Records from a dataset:
■ ■ ■

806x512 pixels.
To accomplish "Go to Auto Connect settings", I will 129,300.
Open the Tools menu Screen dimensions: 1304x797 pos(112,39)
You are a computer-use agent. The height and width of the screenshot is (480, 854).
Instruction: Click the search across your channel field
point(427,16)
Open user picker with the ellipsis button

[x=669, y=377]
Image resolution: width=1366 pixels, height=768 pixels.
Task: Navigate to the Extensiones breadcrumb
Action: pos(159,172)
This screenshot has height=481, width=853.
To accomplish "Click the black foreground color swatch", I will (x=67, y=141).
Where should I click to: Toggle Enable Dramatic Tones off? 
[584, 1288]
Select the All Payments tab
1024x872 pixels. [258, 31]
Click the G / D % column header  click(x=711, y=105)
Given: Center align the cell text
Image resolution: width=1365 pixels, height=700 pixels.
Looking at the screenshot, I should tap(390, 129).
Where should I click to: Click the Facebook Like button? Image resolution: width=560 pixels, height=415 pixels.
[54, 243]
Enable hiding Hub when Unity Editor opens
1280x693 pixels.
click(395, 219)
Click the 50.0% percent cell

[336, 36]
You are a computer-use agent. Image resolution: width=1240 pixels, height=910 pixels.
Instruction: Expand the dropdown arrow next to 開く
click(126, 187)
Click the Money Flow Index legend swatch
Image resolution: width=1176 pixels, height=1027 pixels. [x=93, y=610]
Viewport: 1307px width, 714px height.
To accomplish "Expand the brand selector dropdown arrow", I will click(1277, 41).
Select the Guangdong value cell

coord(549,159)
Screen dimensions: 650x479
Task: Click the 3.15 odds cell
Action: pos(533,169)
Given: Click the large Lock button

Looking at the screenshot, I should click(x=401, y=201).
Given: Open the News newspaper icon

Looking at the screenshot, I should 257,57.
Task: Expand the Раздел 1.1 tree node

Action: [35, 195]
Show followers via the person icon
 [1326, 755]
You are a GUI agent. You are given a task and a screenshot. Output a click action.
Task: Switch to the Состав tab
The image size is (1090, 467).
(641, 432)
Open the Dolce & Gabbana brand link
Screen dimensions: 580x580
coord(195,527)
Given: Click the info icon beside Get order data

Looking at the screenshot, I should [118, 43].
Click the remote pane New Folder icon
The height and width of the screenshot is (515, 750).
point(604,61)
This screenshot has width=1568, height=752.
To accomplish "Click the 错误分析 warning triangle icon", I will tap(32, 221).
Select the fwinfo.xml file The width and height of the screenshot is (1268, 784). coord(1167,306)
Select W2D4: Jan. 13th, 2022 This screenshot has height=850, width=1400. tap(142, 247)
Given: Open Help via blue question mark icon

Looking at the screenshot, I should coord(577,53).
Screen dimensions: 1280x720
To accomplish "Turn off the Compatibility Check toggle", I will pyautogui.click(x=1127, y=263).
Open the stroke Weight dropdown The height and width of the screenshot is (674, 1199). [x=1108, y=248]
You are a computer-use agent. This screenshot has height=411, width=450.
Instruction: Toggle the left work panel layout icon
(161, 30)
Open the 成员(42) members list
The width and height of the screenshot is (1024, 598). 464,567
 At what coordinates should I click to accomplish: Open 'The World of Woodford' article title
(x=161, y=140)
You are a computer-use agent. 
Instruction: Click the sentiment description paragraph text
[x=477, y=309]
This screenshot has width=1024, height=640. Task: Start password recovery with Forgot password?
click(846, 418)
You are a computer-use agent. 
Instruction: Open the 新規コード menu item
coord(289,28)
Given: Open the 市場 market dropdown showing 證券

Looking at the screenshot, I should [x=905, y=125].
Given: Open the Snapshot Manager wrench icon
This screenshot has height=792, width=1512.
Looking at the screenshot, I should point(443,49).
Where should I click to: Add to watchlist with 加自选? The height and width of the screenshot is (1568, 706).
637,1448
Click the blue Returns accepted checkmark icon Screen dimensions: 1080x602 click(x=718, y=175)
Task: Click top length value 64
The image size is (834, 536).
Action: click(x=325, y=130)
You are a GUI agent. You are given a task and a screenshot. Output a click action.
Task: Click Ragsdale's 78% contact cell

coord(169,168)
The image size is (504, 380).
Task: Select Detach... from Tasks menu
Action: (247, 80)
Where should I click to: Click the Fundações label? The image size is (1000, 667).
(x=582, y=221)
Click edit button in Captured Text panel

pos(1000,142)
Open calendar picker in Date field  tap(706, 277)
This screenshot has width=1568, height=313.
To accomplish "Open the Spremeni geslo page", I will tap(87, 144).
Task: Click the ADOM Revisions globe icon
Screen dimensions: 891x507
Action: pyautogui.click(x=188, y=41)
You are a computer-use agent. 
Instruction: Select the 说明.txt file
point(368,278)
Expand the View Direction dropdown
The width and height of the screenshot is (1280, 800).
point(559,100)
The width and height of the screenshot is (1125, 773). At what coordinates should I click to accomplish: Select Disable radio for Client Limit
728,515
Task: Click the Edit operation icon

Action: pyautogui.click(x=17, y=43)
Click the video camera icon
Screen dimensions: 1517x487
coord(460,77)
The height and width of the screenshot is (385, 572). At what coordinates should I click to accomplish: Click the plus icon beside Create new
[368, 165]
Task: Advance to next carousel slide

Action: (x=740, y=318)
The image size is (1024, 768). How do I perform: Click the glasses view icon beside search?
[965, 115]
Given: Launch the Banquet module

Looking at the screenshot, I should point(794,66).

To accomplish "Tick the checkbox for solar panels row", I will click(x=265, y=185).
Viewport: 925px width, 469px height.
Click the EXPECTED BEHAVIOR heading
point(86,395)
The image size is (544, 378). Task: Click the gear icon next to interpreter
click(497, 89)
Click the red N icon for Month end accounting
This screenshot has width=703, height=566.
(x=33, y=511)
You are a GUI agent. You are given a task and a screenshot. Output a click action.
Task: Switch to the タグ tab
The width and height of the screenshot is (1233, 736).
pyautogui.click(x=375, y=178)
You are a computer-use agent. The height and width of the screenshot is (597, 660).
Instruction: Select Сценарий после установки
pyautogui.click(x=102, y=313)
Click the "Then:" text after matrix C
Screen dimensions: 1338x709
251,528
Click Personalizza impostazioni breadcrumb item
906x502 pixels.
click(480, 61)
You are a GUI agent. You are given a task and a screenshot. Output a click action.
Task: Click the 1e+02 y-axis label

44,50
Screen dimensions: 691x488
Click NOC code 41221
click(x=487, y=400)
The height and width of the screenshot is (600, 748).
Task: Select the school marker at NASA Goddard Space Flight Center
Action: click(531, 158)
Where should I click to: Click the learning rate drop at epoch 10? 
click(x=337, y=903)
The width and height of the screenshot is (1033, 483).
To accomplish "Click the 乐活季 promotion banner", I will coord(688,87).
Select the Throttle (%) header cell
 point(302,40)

■ ■ ■

▸ Directions for this task:
The data above, all of it, needs to be output exactly as written.

▸ Response to this exercise:
806x512 pixels.
To accomplish "Go to Auto Connect settings", I will 129,300.
Open the Tools menu Screen dimensions: 1304x797 pos(112,39)
You are a computer-use agent. The height and width of the screenshot is (480, 854).
Instruction: Click the search across your channel field
point(427,16)
Open user picker with the ellipsis button

[x=669, y=377]
Image resolution: width=1366 pixels, height=768 pixels.
Task: Navigate to the Extensiones breadcrumb
Action: pos(159,172)
This screenshot has height=481, width=853.
To accomplish "Click the black foreground color swatch", I will (x=67, y=141).
Where should I click to: Toggle Enable Dramatic Tones off? 
[584, 1288]
Select the All Payments tab
1024x872 pixels. [258, 31]
Click the G / D % column header  click(x=711, y=105)
Given: Center align the cell text
Image resolution: width=1365 pixels, height=700 pixels.
Looking at the screenshot, I should tap(390, 129).
Where should I click to: Click the Facebook Like button? Image resolution: width=560 pixels, height=415 pixels.
[54, 243]
Enable hiding Hub when Unity Editor opens
1280x693 pixels.
click(395, 219)
Click the 50.0% percent cell

[336, 36]
You are a computer-use agent. Image resolution: width=1240 pixels, height=910 pixels.
Instruction: Expand the dropdown arrow next to 開く
click(126, 187)
Click the Money Flow Index legend swatch
Image resolution: width=1176 pixels, height=1027 pixels. [x=93, y=610]
Viewport: 1307px width, 714px height.
To accomplish "Expand the brand selector dropdown arrow", I will click(1277, 41).
Select the Guangdong value cell

coord(549,159)
Screen dimensions: 650x479
Task: Click the 3.15 odds cell
Action: pos(533,169)
Given: Click the large Lock button

Looking at the screenshot, I should click(x=401, y=201).
Given: Open the News newspaper icon

Looking at the screenshot, I should 257,57.
Task: Expand the Раздел 1.1 tree node

Action: [35, 195]
Show followers via the person icon
 [1326, 755]
You are a GUI agent. You are given a task and a screenshot. Output a click action.
Task: Switch to the Состав tab
The image size is (1090, 467).
(641, 432)
Open the Dolce & Gabbana brand link
Screen dimensions: 580x580
coord(195,527)
Given: Click the info icon beside Get order data

Looking at the screenshot, I should [118, 43].
Click the remote pane New Folder icon
The height and width of the screenshot is (515, 750).
point(604,61)
This screenshot has width=1568, height=752.
To accomplish "Click the 错误分析 warning triangle icon", I will tap(32, 221).
Select the fwinfo.xml file The width and height of the screenshot is (1268, 784). coord(1167,306)
Select W2D4: Jan. 13th, 2022 This screenshot has height=850, width=1400. tap(142, 247)
Given: Open Help via blue question mark icon

Looking at the screenshot, I should coord(577,53).
Screen dimensions: 1280x720
To accomplish "Turn off the Compatibility Check toggle", I will pyautogui.click(x=1127, y=263).
Open the stroke Weight dropdown The height and width of the screenshot is (674, 1199). [x=1108, y=248]
You are a computer-use agent. This screenshot has height=411, width=450.
Instruction: Toggle the left work panel layout icon
(161, 30)
Open the 成员(42) members list
The width and height of the screenshot is (1024, 598). 464,567
 At what coordinates should I click to accomplish: Open 'The World of Woodford' article title
(x=161, y=140)
You are a computer-use agent. 
Instruction: Click the sentiment description paragraph text
[x=477, y=309]
This screenshot has width=1024, height=640. Task: Start password recovery with Forgot password?
click(846, 418)
You are a computer-use agent. 
Instruction: Open the 新規コード menu item
coord(289,28)
Given: Open the 市場 market dropdown showing 證券

Looking at the screenshot, I should [x=905, y=125].
Given: Open the Snapshot Manager wrench icon
This screenshot has height=792, width=1512.
Looking at the screenshot, I should point(443,49).
Where should I click to: Add to watchlist with 加自选? The height and width of the screenshot is (1568, 706).
637,1448
Click the blue Returns accepted checkmark icon Screen dimensions: 1080x602 click(x=718, y=175)
Task: Click top length value 64
The image size is (834, 536).
Action: click(x=325, y=130)
You are a GUI agent. You are given a task and a screenshot. Output a click action.
Task: Click Ragsdale's 78% contact cell

coord(169,168)
The image size is (504, 380).
Task: Select Detach... from Tasks menu
Action: (247, 80)
Where should I click to: Click the Fundações label? The image size is (1000, 667).
(x=582, y=221)
Click edit button in Captured Text panel

pos(1000,142)
Open calendar picker in Date field  tap(706, 277)
This screenshot has width=1568, height=313.
To accomplish "Open the Spremeni geslo page", I will tap(87, 144).
Task: Click the ADOM Revisions globe icon
Screen dimensions: 891x507
Action: pyautogui.click(x=188, y=41)
You are a computer-use agent. 
Instruction: Select the 说明.txt file
point(368,278)
Expand the View Direction dropdown
The width and height of the screenshot is (1280, 800).
point(559,100)
The width and height of the screenshot is (1125, 773). At what coordinates should I click to accomplish: Select Disable radio for Client Limit
728,515
Task: Click the Edit operation icon

Action: pyautogui.click(x=17, y=43)
Click the video camera icon
Screen dimensions: 1517x487
coord(460,77)
The height and width of the screenshot is (385, 572). At what coordinates should I click to accomplish: Click the plus icon beside Create new
[368, 165]
Task: Advance to next carousel slide

Action: (x=740, y=318)
The image size is (1024, 768). How do I perform: Click the glasses view icon beside search?
[965, 115]
Given: Launch the Banquet module

Looking at the screenshot, I should point(794,66).

To accomplish "Tick the checkbox for solar panels row", I will click(x=265, y=185).
Viewport: 925px width, 469px height.
Click the EXPECTED BEHAVIOR heading
point(86,395)
The image size is (544, 378). Task: Click the gear icon next to interpreter
click(497, 89)
Click the red N icon for Month end accounting
This screenshot has width=703, height=566.
(x=33, y=511)
You are a GUI agent. You are given a task and a screenshot. Output a click action.
Task: Switch to the タグ tab
The width and height of the screenshot is (1233, 736).
pyautogui.click(x=375, y=178)
You are a computer-use agent. The height and width of the screenshot is (597, 660).
Instruction: Select Сценарий после установки
pyautogui.click(x=102, y=313)
Click the "Then:" text after matrix C
Screen dimensions: 1338x709
251,528
Click Personalizza impostazioni breadcrumb item
906x502 pixels.
click(480, 61)
You are a GUI agent. You are given a task and a screenshot. Output a click action.
Task: Click the 1e+02 y-axis label

44,50
Screen dimensions: 691x488
Click NOC code 41221
click(x=487, y=400)
The height and width of the screenshot is (600, 748).
Task: Select the school marker at NASA Goddard Space Flight Center
Action: click(531, 158)
Where should I click to: Click the learning rate drop at epoch 10? 
click(x=337, y=903)
The width and height of the screenshot is (1033, 483).
To accomplish "Click the 乐活季 promotion banner", I will coord(688,87).
Select the Throttle (%) header cell
 point(302,40)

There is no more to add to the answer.